The comments drew a roar of laughter from attendees, including Mayor Rahm Emanuel, who has been pushing for a Chicago casino.

Quinn’s face turned a tad red, but he appeared to take the ribbing in stride.

“I want to thank John for his targeted remarks,” Quinn responded.

He later dodged questions about the status of gambling negotiations, taking advantage of Emanuel’s suggestion that he turn attention to the young granddaughter of Rep. Mary Flowers, who had held the child throughout the event.

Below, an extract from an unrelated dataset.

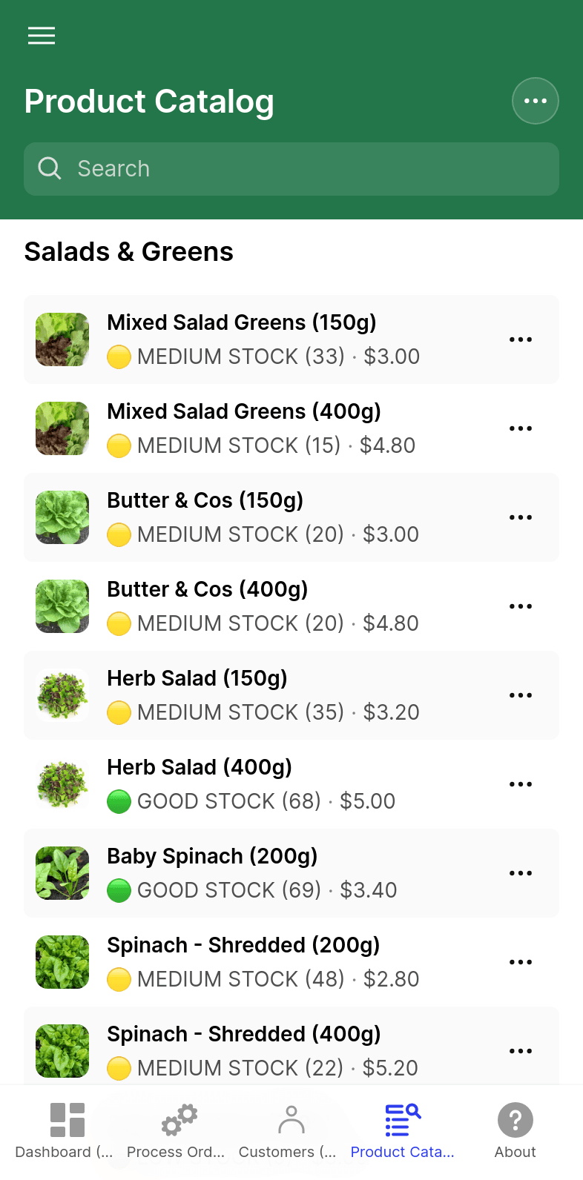Open the Dashboard tab icon

pyautogui.click(x=67, y=1120)
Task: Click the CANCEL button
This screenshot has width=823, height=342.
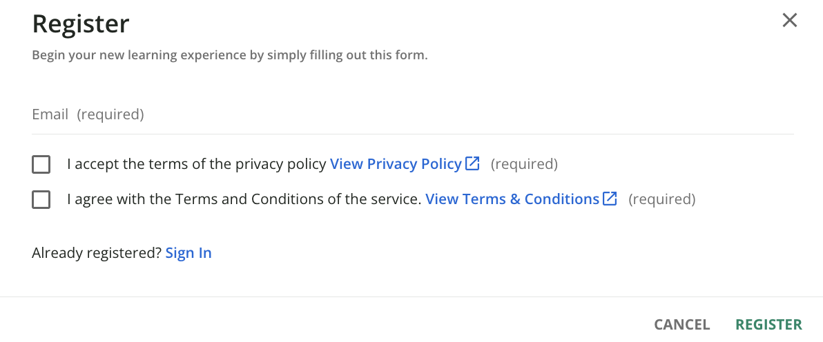Action: tap(682, 325)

So much for Quinn’s happy morning.

* Check back for audio.

*** UPDATE *** Cullerton audio…

…Adding… Here’s the Q&A, which is mainly Quinn, Emanuel and Cullerton talking about the tax cut bill…

posted by Rich Miller
Friday, Dec 9, 11 @ 2:13 pm

Comments

  1. Maybe we should all offer to help John Corzine find that $1.2 billion of MF Global customers’ money he misplaced at CME.

    Whatever we find, we keep half.

    It’s gotta be around here somewhere, right? I’ll check the couch cushions, the rest of you, spread out.

    Problems solved.

    Comment by wordslinger Friday, Dec 9, 11 @ 2:32 pm

  2. I think the Governor spoke to the gambling question on Brandmeier’s radio show. And he probably thought that was enough for now.

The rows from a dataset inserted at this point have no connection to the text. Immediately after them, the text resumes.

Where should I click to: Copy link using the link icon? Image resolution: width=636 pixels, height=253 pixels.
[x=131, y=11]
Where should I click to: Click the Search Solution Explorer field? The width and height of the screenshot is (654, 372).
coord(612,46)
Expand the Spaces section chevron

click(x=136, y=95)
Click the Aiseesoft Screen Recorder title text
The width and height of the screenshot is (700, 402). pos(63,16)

    Comment by Anonymous Friday, Dec 9, 11 @ 2:37 pm

  3. Good for Cullerton,we need a casino and the governor knows it. For some reason he can’t pull the trigger. Let’s hope the laughs continue and the state moves foward.I also am glad Johnny B is back.

    Comment by mokenavince Friday, Dec 9, 11 @ 2:41 pm

  4. The budget people estimated recently that the states income from all sources will increase by $1B or a bit more next year. The folks at the pension funds recently said that they will need and additional $1B (the total for all of the pension funds) next year.

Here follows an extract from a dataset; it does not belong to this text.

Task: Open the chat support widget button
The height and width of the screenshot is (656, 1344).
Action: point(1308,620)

    Lets assume that the the tax cut proposal will pass and its cost will be $344m next year. The next question then is: what current state program(s) will be cut by $300M (give or take) to balance the budget for next year?

    Comment by Left Out Friday, Dec 9, 11 @ 2:53 pm

  5. Still hoping the whole thing fails. This kind of thing is fine when you flush with cash, but when you already can’t pay your bills, this is bad public policy.

    Comment by Jaded Friday, Dec 9, 11 @ 2:59 pm

  6. These are the consequences of a lame-duck GA passing a tax increase in the middle of the night last January with no thought of the consequences. Bad public policy begets bad public policy.

    Comment by Anonymous Friday, Dec 9, 11 @ 3:10 pm

  7. ===in the middle of the night last January with no thought of the consequences===

    C’mon. You act like the idea was hatched that same night. I know you’re not that stupid.

    Comment by Rich Miller Friday, Dec 9, 11 @ 3:15 pm

  8. Jaded: If the bill didn’t go through and companies leave, then the state would really be experiencing a shortfall (as that tax base vanishes). It’s happened in other places (e.g. MI, CA) and it could easily happen to a great degree in IL.

    Comment by Flip Friday, Dec 9, 11 @ 3:16 pm

  9. No big deal. The state will just push back paying vendors and human services agencies a few more months.

    Comment by Aldyth Friday, Dec 9, 11 @ 3:22 pm

  10. That would have been good going to the pensions.

    Comment by He Makes Ryan Look Like a Saint Friday, Dec 9, 11 @ 3:26 pm

  11. Flip: or we could just roll back the corporate tax hike instead of redistributing it. That’s how it seems, at least.

    Comment by Shock & Awww(e) Friday, Dec 9, 11 @ 4:08 pm

  12. Agreed, Shock & Awwwe. I’d like to see that happen, ideally. However, that wouldn’t exactly resolve CME’s and CBOE’s issue, which is the manner in which they are taxed, not the rate per se.